I then pressure washed the concrete.

After the concrete dried, I applied epoxy to the joints using a wide paint brush.

And then I rolled on epoxy to the rest of the concrete.

Landscaped the dirt by the fence

When I had the concrete put in, I didn’t want it to go all the way to the fence for drainage purposes. But, if you leave dirt along the fence, you’ll end up with a jungle of weeds, which is exactly what happened. To fix this, I first took used my jack hammer to break up concrete from old fence posts.

I bought a PVC pond liner, which is 14.5-mil thick, and cut it a little longer than some 8-foot-long 2x4s.

I stapled the liner to the 2×4.

I made some holes in the 2×4 and hammered in some long galvanized stakes to hold the wood in place along the edge of the concrete. The pond liner covers some of the dirt. Along the fence, I stapled some pond liner that also covered some of the dirt. In between and overlapping the two pond liner pieces, I put cement board. This will prevent weeds from growing while still allowing water to drain.

Finally, I powered 3/4″ ginger rock to keep everything in place and for aesthetics.

Disposed of all construction debris at the dump

To get rid of all construction debris, I cut up some things into small pieces and put all small garbage in clean-up bags.

I rented a box truck from Home Depot, loaded garbage into a 4-wheel cart, and used it to move junk to the truck.

The process worked very well. Luckily there was a ramp.

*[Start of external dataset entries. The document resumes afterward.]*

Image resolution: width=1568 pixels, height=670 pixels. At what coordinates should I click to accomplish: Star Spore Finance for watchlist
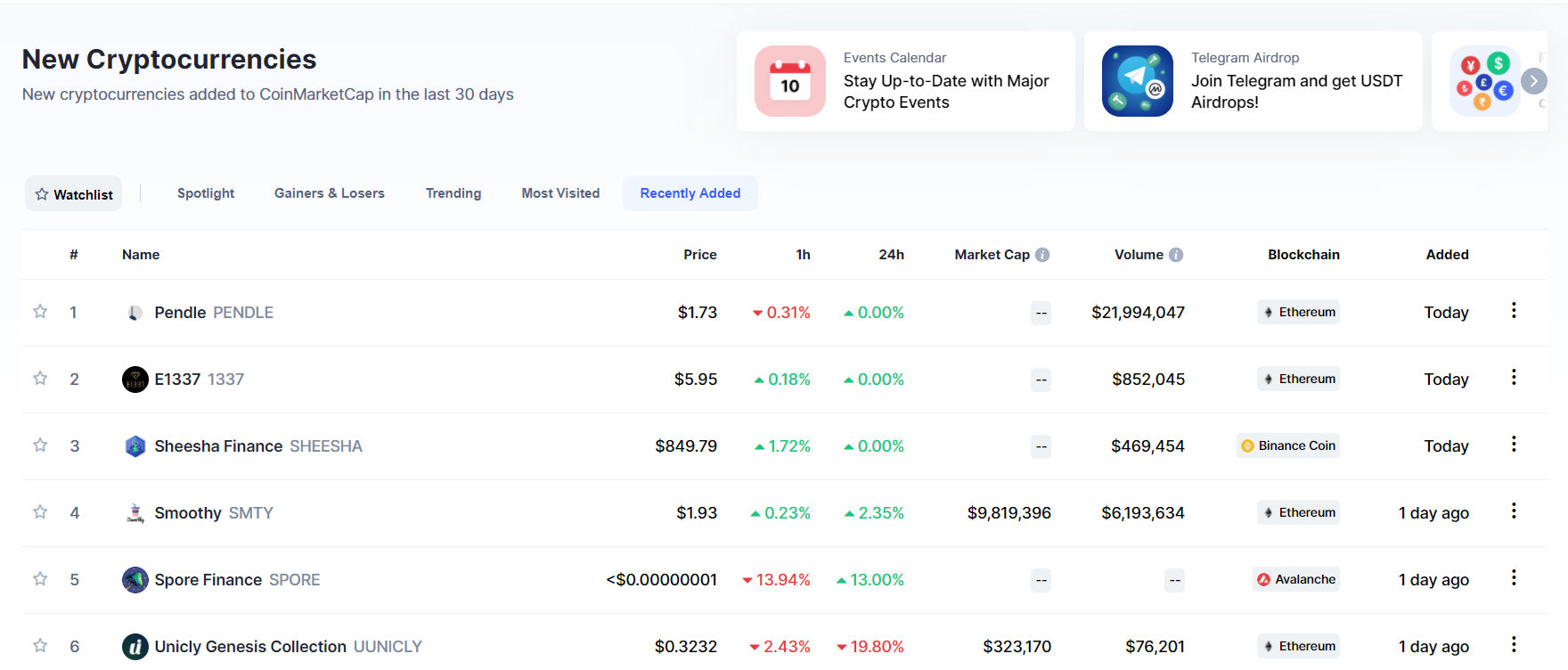coord(40,579)
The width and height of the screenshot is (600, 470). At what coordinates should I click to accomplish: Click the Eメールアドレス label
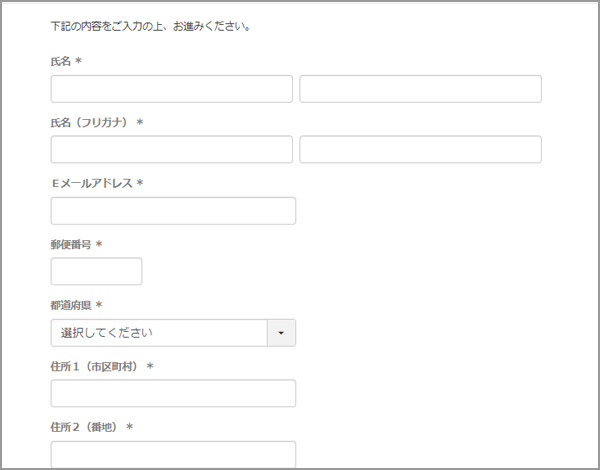coord(92,183)
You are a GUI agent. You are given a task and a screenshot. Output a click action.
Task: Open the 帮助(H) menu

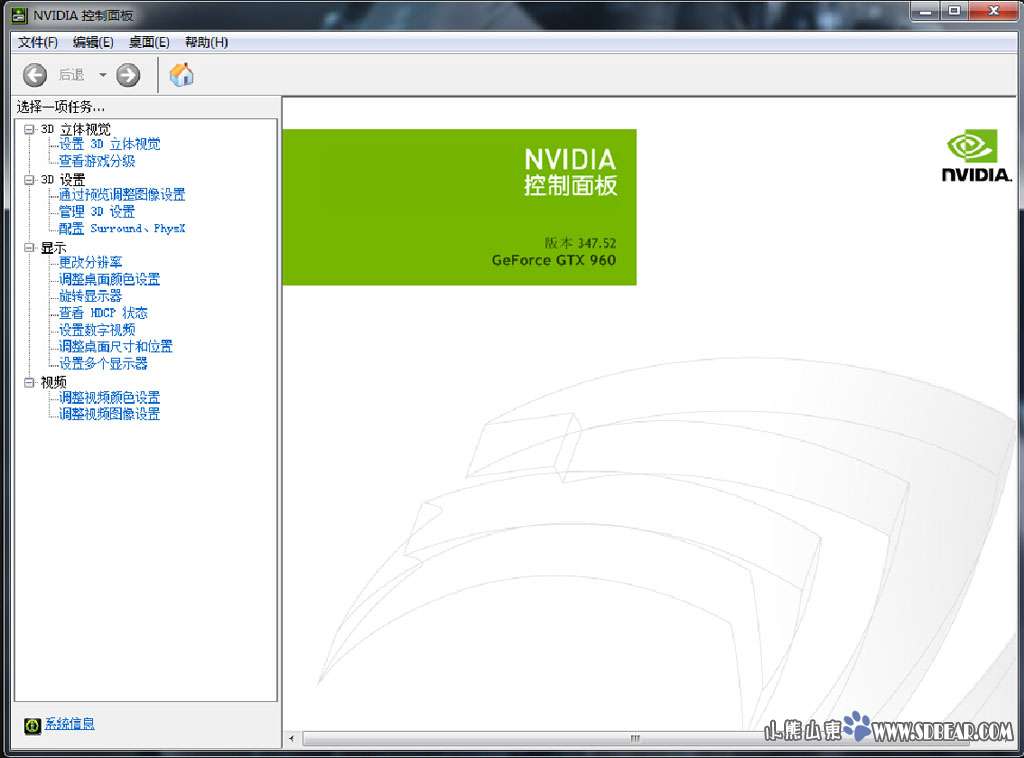(206, 42)
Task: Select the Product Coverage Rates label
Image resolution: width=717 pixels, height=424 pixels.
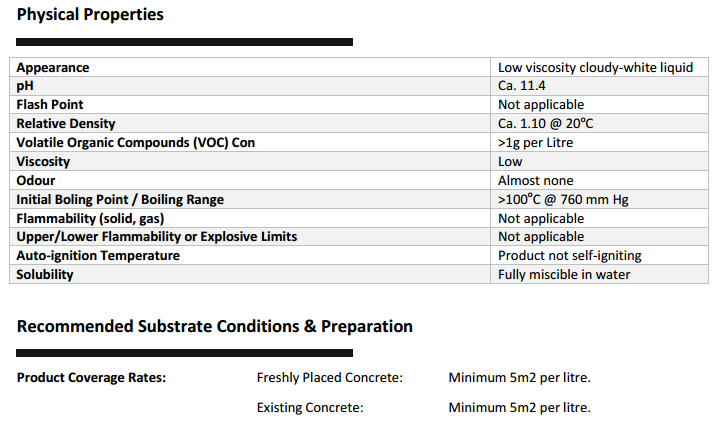Action: [91, 378]
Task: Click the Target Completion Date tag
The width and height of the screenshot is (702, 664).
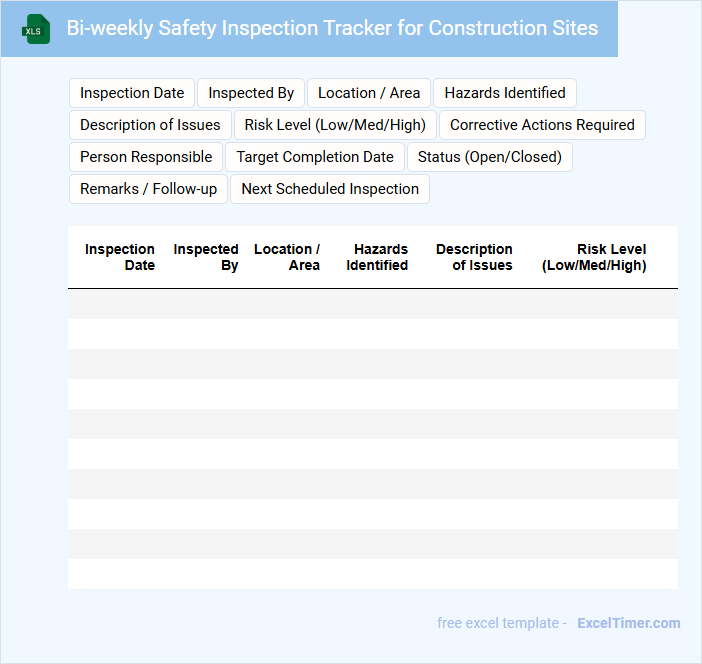Action: [315, 157]
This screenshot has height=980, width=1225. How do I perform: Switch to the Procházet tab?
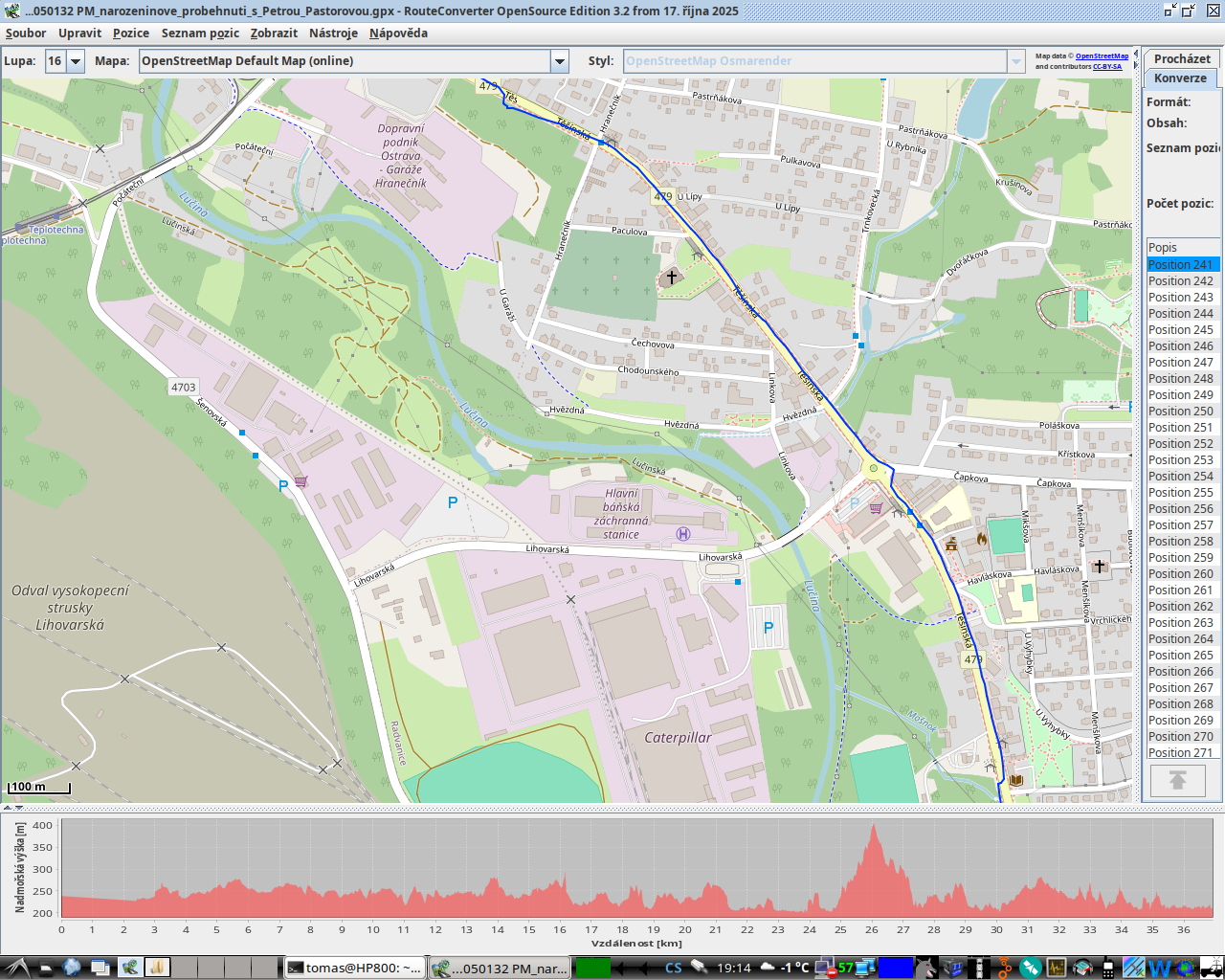(x=1182, y=58)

At the dump, I threw everything off the edge of the platform like the toilet…

…and the old doors.

Periodically, a huge bulldozer would come and push all the garbage away.

I had to clean the truck to avoid a cleaning fee.

Dumping the many bags of broke tile was extremely tiring. I’ll make sure to pay someone to do that next time.

I paid about $150 to the dump to dispose of a truck-load full of garbage and around $50 for the truck rental.